This multicentre study used for the first time multilevel images to report the intra- and inter-observer variability in the embryo evaluation. The use of these multilevel images allows embryologists to assess the embryo quality similarly as an exploration by using an inverted microscope.
The results showed a good to excellent intra-observer agreement for the evaluation of the position of the pronuclei on day 1, the number of blastomeres on day 2 and day 3 and the clinical decision.
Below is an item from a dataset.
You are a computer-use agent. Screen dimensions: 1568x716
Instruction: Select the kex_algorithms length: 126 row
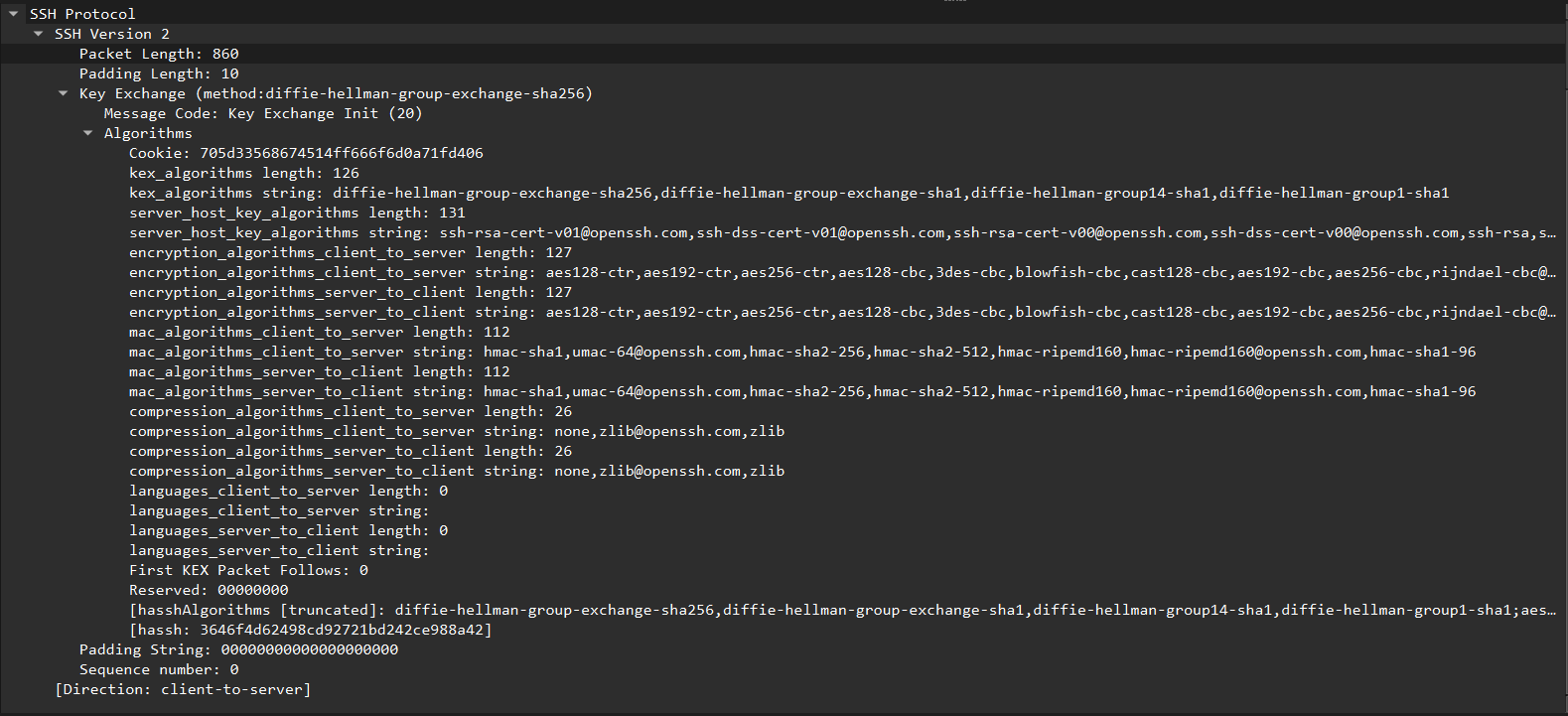pos(244,173)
These results confirmed the results of our monocentre study [
6] and the results found by Arce et al. in a multicentre trial using 2D images [
9]. In contrast to our current observations, these two studies [
6,
9] reported also a good to excellent agreement for other characteristics (degree of fragmentation and size of blastomeres on day 2 and/or day 3). This can be due to differences in study design (monocenter study [
6] and 2D images [
9]).
Good to excellent inter-observer agreement was found for the evaluation of the position of the pronuclei on day 1, the number of blastomeres on day 2 and day 3 and the decision on final destiny of each embryo. This confirms the results reported in our monocenter study [
6] and those published by Arce et al. [
9]. In contrast, other investigators (Bendus et al. [
5]; Castilla et al. [
8]) reported a moderate to excellent agreement for the embryo grading on day 3. However, only supernumerary embryos were used by Bendus et al [
5]. In addition, different scoring systems were used by the centers included in these studies [
5,
8]. Moreover, agreement on a embryo score (optimal, moderate and poor, based on the combination of different individual characteristics) was measured whereas in our study individual embryo characteristics were evaluated. In our opinion, the use of supernumerary embryos [
5] or selecting embryos for the determination of intra- and inter-observer variability based on the embryo score [
8] is not fully representative for the routine embryo population. Therefore, in our study, embryos from routine practice were evaluated to have a representative dataset of the daily practice. Regarding the decision making process, a good agreement was found in our study. However, other investigators (de Assin et al. [
7]; Castilla et al. [
8]), reported moderate agreement in the clinical decision on final destiny of each embryo. This can be due to differences in the study design. In our study, embryologists were asked to decide for each embryo if the embryo would be transferred, cryopreserved or discarded. In the studies of de Assin et al [
7] and Castilla et al. [
8] two embryos, from a batch of embryos per patient, needed to be selected for transfer.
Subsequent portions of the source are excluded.